# Quoted text
------------------------------------------------------------

Slurm's srun may be used to distribute independent tasks among allocated resources, enabling parameter sweeps or embarrassingly parallel use cases for non-MPI code. This technique uses the Slurm parameters -N and -n in the same manner as a parallel MPI job to achieve the same kind of distribution of tasks, only without an MPI environment. Hence, srun is useful for concurrent serial or threaded (shared memory) applications.

Much like the scripted series of jobs described earlier, srun launches a series of identical tasks that differ only by their environment variables. Each task has access to variables that indicate the number of tasks as a whole, as well as the "rank" of a given task within the set of all tasks.

Usage

As we saw in the discussion of srun's execution model previously, the key to running parallel tasks with srun is to use the -N and -n (or --tasks-per-node) parameters to decide the number of nodes, and number of processes per node:

In this example, srun will allocate two nodes, and launch two instances of my_program on each node.

Each running instance of a program launched via srun will have a variable SLURM_PROCID defined in its environment that uniquely identifies which task it is. The values of SLURM_PROCID range from 0 to the number of running processes minus 1. Similarly, SLURM_NTASKS contains the total number of tasks (equivalent to the value specified by -n). By using these two variables, it is possible for tasks launched this way to divide up a workload, or implement parameter sweeps.

Runtime Considerations

In some Slurm installations, the srun command can be executed from within a batch script or on the command line of a compute node. TACC, however, only allows execution of srun from the command line on a login node. This means there are a few additional runtime considerations to be aware of when using the command line method:

  • srun is a synchronous command that blocks the shell on the login node until the job runs and the tasks are complete. This is the opposite of sbatch, which is an asynchronous command that returns immediately, leaving the job to be queued and run on its own. For this reason, sbatch is the recommended way to get a Slurm allocation for long-running scripts.

------------------------------------------------------------

# Provided records
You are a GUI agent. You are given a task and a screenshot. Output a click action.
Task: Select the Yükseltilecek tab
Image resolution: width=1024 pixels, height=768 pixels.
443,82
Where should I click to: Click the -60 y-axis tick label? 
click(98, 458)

------------------------------------------------------------

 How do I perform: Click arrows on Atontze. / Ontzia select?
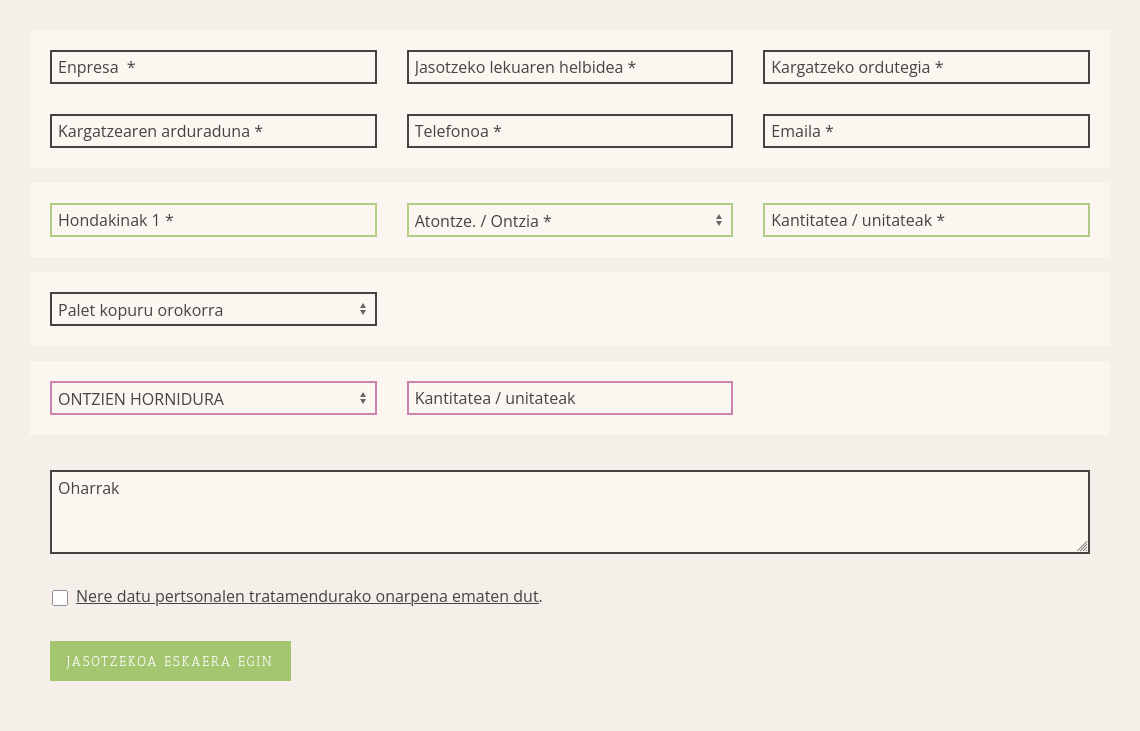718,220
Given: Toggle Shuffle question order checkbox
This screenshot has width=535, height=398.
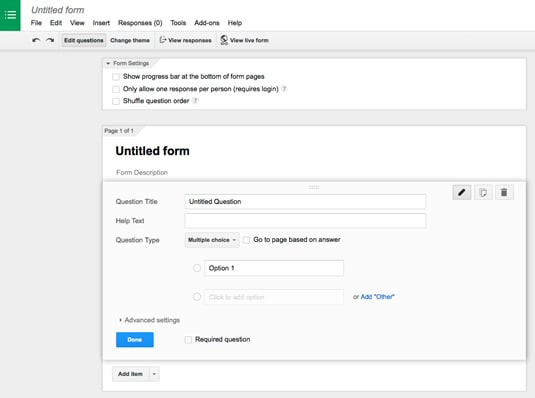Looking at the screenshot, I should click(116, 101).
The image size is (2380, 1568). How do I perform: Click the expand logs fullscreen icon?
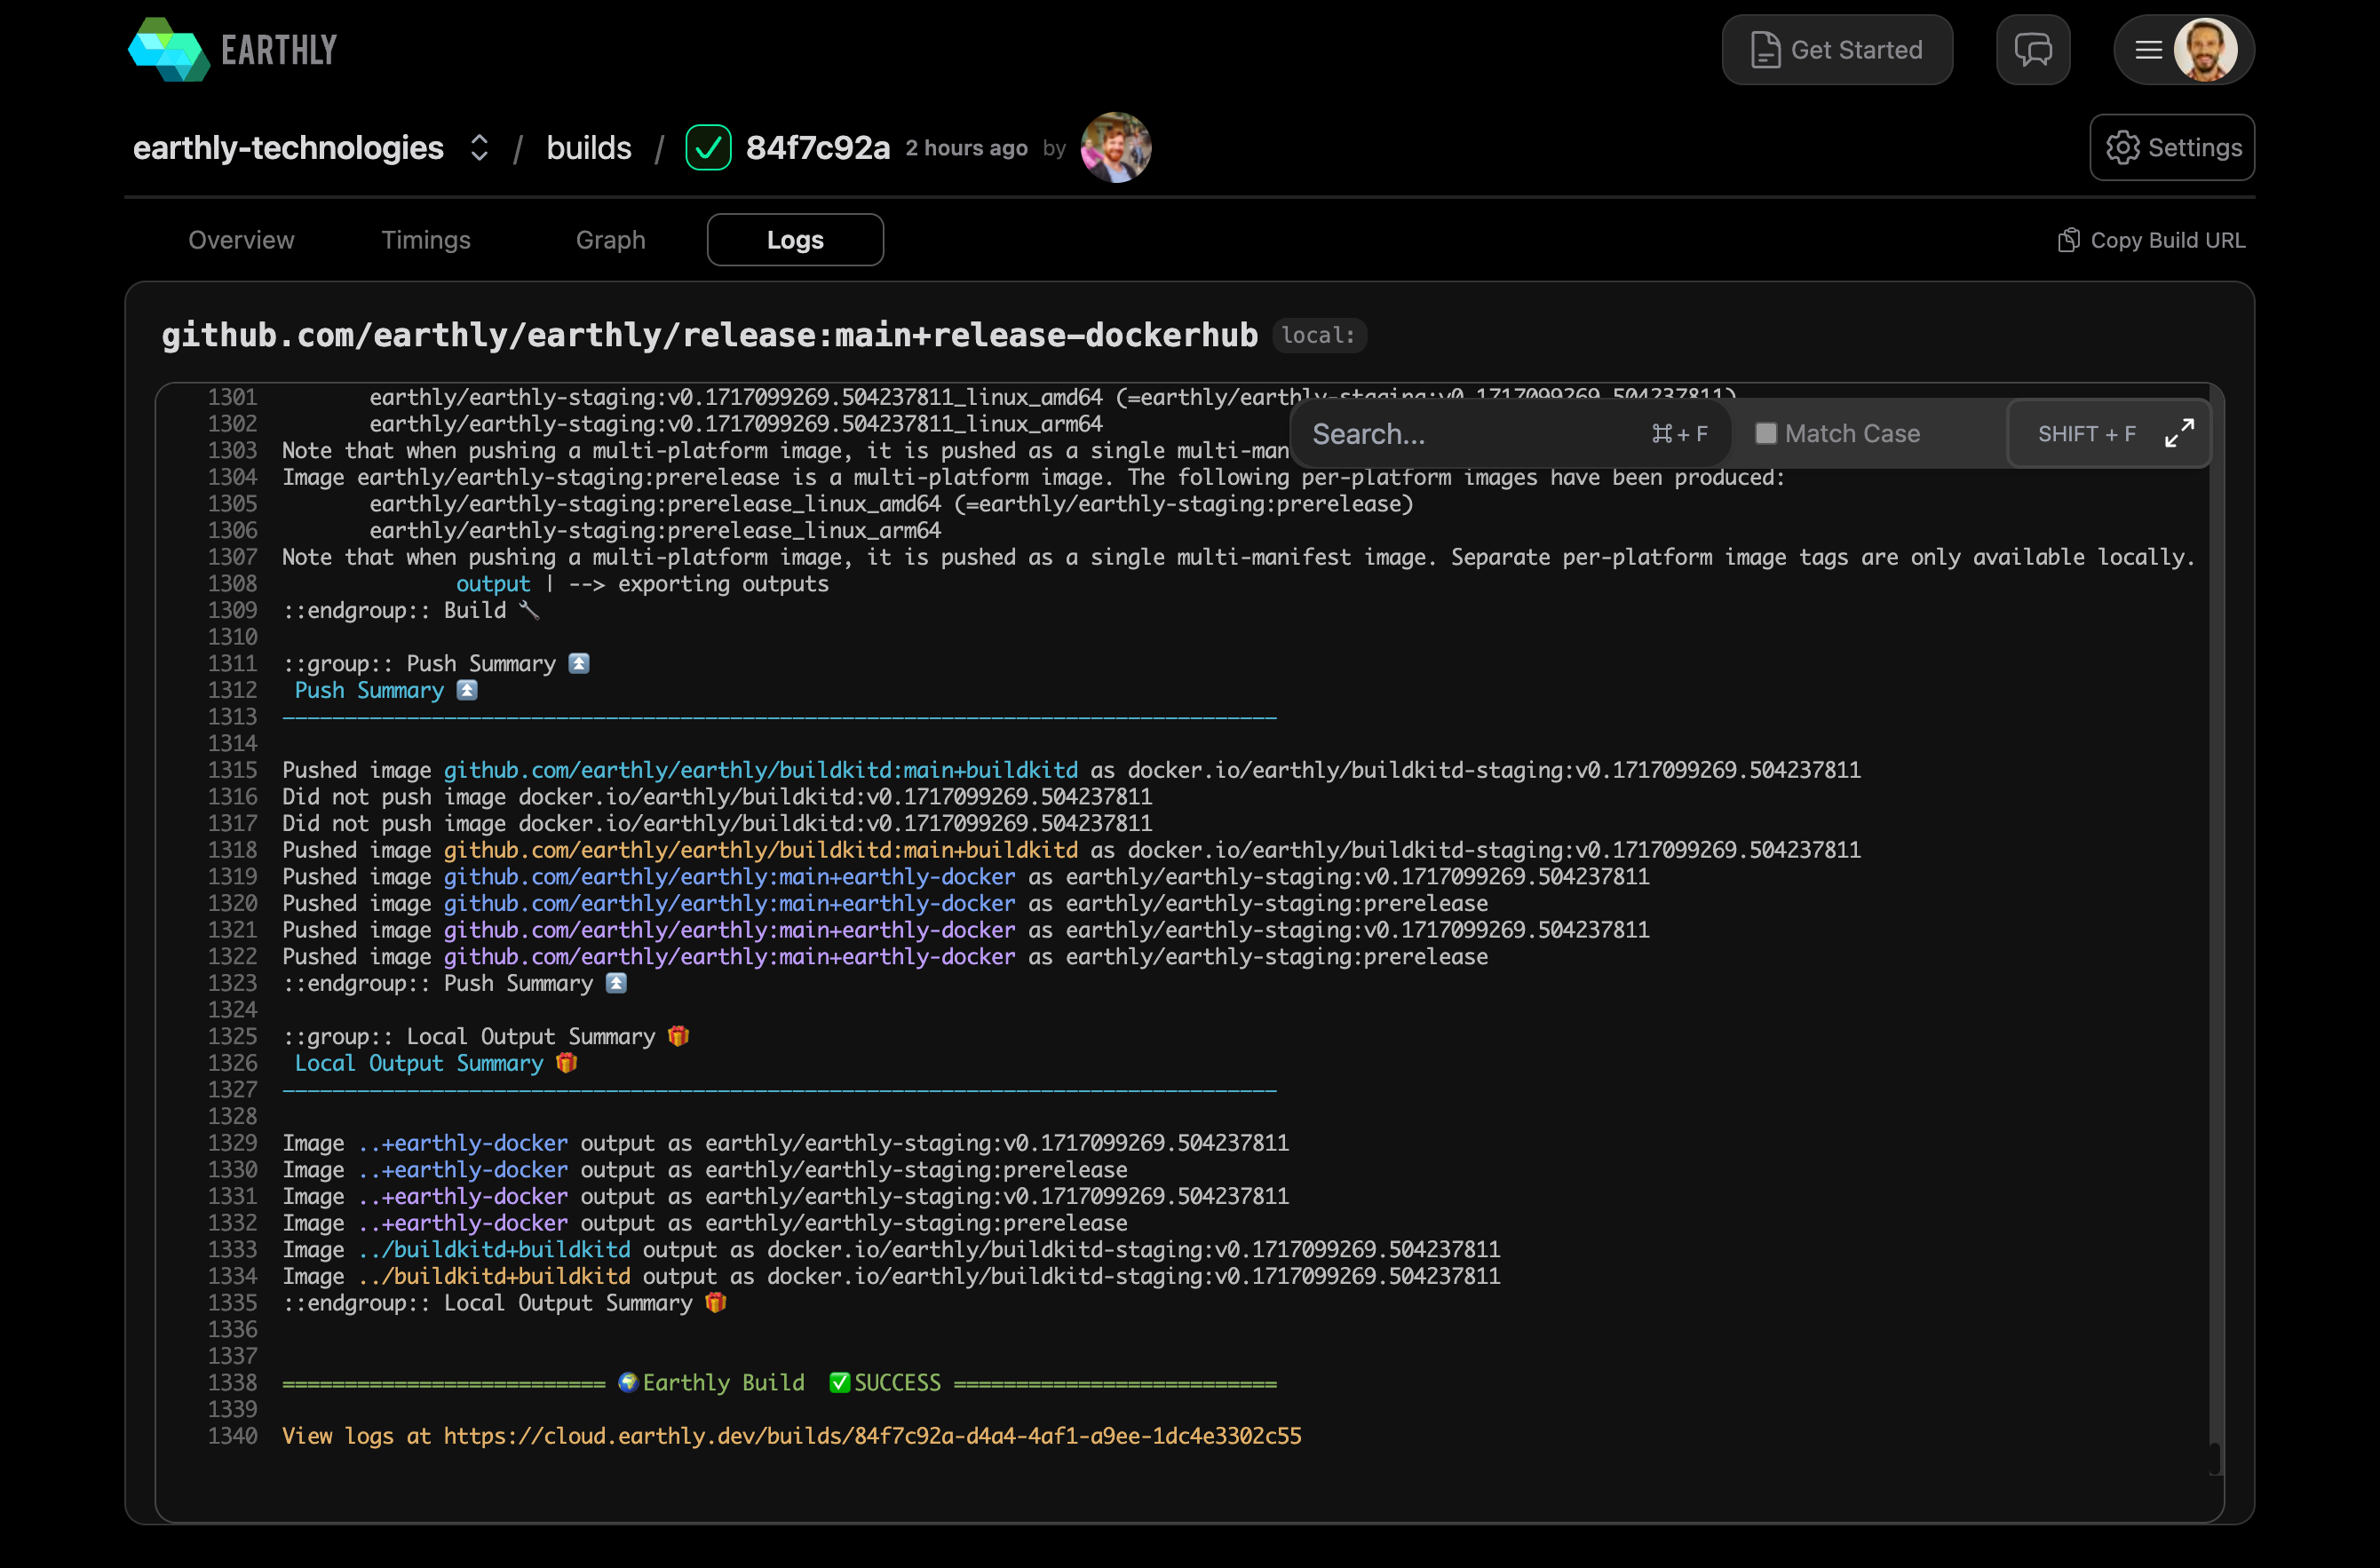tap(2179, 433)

------------------------------------------------------------

# Things to do
1. Rewrite the records as a numbered list, everything from the line containing "You are a GUI" down to the line containing "click(98, 458)", skipping any blank lines.
2. Extend the text on running parallel tasks with Slurm's srun, picking up after its final sentence.

# Answers for this exercise
1.
1. You are a GUI agent. You are given a task and a screenshot. Output a click action.
2. Task: Select the Yükseltilecek tab
3. Image resolution: width=1024 pixels, height=768 pixels.
4. 443,82
5. Where should I click to: Click the -60 y-axis tick label? 
6. click(98, 458)

2.
  • srun by default combines the stdout and stderr from all the parallel tasks with its own stdout and stderr and sends the merged streams to your terminal. If you want to save these streams into one or two files, put redirects (or a pipe or a tee) at the end of the srun command line as you normally would. Alternatively, you can save the stdout and stderr from the parallel tasks (only) into two separate files using the -o and -e flags, just as you would with sbatch.
  • In general, the environment on the login node is inherited by whatever tasks srun executes, including the unique task of starting an interactive session (using --pty). If you need to set different environment variables (e.g., OMP_NUM_THREADS) for the tasks, you can set these temporarily prior to invoking srun, or you can create a wrapper script to be executed by srun in which you set the required environment variables, then invoke the executable.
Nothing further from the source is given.